▼

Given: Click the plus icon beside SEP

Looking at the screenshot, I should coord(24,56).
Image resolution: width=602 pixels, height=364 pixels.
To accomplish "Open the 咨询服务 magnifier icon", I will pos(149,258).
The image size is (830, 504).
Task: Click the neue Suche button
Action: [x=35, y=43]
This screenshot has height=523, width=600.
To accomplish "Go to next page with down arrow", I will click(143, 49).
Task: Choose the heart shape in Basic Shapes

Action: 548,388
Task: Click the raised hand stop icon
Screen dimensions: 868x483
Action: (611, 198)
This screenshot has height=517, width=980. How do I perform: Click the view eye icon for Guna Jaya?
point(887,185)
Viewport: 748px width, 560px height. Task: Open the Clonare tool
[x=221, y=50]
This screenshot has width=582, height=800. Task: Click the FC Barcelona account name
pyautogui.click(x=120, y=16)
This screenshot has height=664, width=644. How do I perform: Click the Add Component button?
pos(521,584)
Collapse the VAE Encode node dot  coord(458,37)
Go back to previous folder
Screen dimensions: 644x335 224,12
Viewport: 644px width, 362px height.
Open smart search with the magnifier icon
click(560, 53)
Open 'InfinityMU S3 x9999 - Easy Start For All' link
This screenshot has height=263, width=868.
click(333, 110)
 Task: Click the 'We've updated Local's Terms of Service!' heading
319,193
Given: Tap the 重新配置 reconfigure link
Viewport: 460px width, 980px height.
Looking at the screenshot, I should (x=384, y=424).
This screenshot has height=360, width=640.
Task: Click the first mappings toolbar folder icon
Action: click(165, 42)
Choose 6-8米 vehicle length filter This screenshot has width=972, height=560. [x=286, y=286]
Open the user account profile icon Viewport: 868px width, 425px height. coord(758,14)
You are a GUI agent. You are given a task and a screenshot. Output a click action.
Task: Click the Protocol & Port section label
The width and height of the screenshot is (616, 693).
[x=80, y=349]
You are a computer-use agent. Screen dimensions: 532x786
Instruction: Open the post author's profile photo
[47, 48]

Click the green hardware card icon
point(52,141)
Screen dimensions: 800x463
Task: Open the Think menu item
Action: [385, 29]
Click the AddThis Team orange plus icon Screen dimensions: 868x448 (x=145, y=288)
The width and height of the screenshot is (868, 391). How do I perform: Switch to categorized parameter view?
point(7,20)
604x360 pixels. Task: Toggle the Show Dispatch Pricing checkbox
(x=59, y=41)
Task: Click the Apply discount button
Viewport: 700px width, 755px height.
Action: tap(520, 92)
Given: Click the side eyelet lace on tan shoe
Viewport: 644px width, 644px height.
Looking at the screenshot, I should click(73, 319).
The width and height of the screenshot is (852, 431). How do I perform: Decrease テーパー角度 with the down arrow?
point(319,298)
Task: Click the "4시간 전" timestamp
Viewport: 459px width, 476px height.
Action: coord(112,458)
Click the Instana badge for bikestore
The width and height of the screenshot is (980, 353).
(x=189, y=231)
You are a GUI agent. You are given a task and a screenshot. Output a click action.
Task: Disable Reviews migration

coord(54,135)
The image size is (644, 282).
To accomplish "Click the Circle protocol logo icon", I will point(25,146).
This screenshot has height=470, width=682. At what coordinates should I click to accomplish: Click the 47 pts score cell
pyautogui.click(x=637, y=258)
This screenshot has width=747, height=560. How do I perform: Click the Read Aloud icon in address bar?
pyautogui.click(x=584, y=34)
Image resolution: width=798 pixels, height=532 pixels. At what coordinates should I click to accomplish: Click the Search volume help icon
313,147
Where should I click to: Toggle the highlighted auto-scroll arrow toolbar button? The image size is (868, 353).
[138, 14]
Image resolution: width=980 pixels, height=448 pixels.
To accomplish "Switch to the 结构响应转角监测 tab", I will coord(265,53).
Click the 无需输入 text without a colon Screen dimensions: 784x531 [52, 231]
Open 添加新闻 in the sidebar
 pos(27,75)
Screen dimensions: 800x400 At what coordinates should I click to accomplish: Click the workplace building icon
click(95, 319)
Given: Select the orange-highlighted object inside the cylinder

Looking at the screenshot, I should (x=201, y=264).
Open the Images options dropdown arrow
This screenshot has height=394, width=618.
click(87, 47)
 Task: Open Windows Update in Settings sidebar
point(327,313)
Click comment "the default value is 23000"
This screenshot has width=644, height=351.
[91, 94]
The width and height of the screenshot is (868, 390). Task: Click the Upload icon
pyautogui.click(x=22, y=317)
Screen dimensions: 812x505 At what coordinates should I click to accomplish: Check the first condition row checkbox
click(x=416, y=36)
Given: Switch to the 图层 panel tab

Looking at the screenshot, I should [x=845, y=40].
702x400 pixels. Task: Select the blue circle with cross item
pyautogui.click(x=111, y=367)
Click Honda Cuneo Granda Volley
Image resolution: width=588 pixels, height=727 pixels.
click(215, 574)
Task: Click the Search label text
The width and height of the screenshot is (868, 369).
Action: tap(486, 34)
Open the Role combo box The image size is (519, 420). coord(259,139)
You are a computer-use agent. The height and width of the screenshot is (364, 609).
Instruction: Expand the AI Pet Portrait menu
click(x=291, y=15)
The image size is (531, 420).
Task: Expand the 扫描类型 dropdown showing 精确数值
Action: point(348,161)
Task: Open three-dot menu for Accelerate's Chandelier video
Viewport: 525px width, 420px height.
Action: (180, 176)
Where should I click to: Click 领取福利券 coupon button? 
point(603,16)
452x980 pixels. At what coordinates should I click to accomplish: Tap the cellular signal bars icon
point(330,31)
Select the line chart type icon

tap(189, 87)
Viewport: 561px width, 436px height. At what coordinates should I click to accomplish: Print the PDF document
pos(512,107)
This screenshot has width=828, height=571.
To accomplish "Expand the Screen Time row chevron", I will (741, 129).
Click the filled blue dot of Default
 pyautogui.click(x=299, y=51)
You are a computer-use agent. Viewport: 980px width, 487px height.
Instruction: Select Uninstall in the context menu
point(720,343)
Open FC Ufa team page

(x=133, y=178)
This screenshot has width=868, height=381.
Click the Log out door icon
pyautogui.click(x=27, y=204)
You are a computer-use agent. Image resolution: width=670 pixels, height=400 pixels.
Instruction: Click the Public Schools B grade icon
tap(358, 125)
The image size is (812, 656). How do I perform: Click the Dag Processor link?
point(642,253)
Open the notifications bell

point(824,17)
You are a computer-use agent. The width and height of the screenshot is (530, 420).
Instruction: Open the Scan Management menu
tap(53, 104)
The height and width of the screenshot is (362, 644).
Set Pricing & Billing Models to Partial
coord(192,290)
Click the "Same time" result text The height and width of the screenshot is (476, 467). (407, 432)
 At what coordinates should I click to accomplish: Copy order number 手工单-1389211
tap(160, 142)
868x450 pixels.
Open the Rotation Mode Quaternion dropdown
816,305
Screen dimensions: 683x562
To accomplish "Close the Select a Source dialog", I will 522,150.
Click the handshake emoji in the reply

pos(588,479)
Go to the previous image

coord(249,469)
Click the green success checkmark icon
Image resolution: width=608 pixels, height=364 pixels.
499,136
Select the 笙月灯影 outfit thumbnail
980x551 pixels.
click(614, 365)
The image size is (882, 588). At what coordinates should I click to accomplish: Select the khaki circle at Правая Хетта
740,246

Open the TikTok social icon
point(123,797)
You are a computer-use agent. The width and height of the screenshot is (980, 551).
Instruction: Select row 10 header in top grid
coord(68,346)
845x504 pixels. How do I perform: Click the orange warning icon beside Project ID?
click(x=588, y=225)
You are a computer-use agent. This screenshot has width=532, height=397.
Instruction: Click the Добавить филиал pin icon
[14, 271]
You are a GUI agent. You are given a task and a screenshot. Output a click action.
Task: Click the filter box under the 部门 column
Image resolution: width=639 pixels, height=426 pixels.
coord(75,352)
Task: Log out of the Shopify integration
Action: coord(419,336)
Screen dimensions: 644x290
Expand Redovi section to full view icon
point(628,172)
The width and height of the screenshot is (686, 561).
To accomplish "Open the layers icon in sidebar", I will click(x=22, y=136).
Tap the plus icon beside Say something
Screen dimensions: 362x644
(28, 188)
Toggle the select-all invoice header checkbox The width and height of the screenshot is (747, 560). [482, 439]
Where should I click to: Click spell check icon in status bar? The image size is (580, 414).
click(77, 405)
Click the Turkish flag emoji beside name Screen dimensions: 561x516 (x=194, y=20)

▲

### Your task
Using only the listing above, restate exactly the lines from the line containing "Instruction: Open the post" through the line containing "Click the AddThis", both included.

### Response to the task
Instruction: Open the post author's profile photo
[47, 48]

Click the green hardware card icon
point(52,141)
Screen dimensions: 800x463
Task: Open the Think menu item
Action: [385, 29]
Click the AddThis Team orange plus icon Screen dimensions: 868x448 (x=145, y=288)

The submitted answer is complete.